Experimental setup. In the plasmid system 4-to 6-mer homopolymers (HPs) were generated and tested using different primer sets. In the CFTR assay, 17 samples with known genotype were tested. This test system was divided into three parts, exons containing no HPs, HP-containing exons and the 2184 insA mutation

Each homopolymer tract in the plasmid system was investigated using three pairs of primers (Fig. 1) in order to test the hypothesis, that in the beginning of the sequencing reaction a sufficiently high signal-to-noise ratio might enable precise HP length detection. Our primer design was as follows: i) the homopolymer was located in the vicinity of the forward amplification/sequencing primer in 3′ direction, ii) the analyzed homopolymers were located approximately in the middle of the amplicon and iii) the reverse amplification/sequencing primer’s 3′ end was generated to be as close as possible to the HP segment. Primers used for mutagenesis, amplification, and sequencing are listed in Additional file 2: Table S1. The size of the homopolymer clones varied between 366 and 387 bp, depending on the HP length and the primers used.
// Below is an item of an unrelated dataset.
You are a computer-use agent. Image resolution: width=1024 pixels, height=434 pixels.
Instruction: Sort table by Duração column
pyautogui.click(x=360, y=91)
In the second set of experiments, a CFTR gene mutation detection system was developed and analyzed in detail. 17 clinical samples were used with known CFTR mutation status determined by an in vitro diagnostic assay (Elucigene CF29v2, Elucigene Diagnostics, Manchester, UK) and Sanger sequencing. Representative electropherograms of the clinical samples are shown in Additional file 3 Figure S2 and Additional file 4 Figure S3 (all HP-containing exons of the CFTR gene and a 2184insA mutation in heterozygous form, respectively, as tested by Sanger sequencing). Primer design for CFTR mutation analysis was similar to the plasmid system’s described above, except for the “HP in the middle” type amplicons, which were left out of this experiment (primers listed in Additional file 5: Table S2). Exons e3, e14, e15, and e24 have multiple HP sections, most of which could only be covered within the same amplicons; therefore altogether 33 HP-containing amplicons were tested per patient. When designing the primers, all known single-nucleotide polymorphisms (SNPs) were taken into consideration to maximize annealing efficiency and minimize allele drop-out, which was shown to be an issue in a previous test system [29]. We also designed primers for CFTR exons that do not contain homopolymer stretches (Additional file 6: Table S3) to be able to analyze the complete gene. The most crucial section of the gene (within exon 14) was further tested using 11 human DNA samples; including four wild type and seven 2184insA heterozygotes. As with the plasmid system, we used three additional primer pairs to generate amplicons for NGS sequencing with “proximal,” “mid,” and “distal” HP locations. “Proximal” primers were located at a distance of 5 and 11 base pairs from the poly-A tract. In all samples, PicoMaxx enzyme mix was used for the amplification processes.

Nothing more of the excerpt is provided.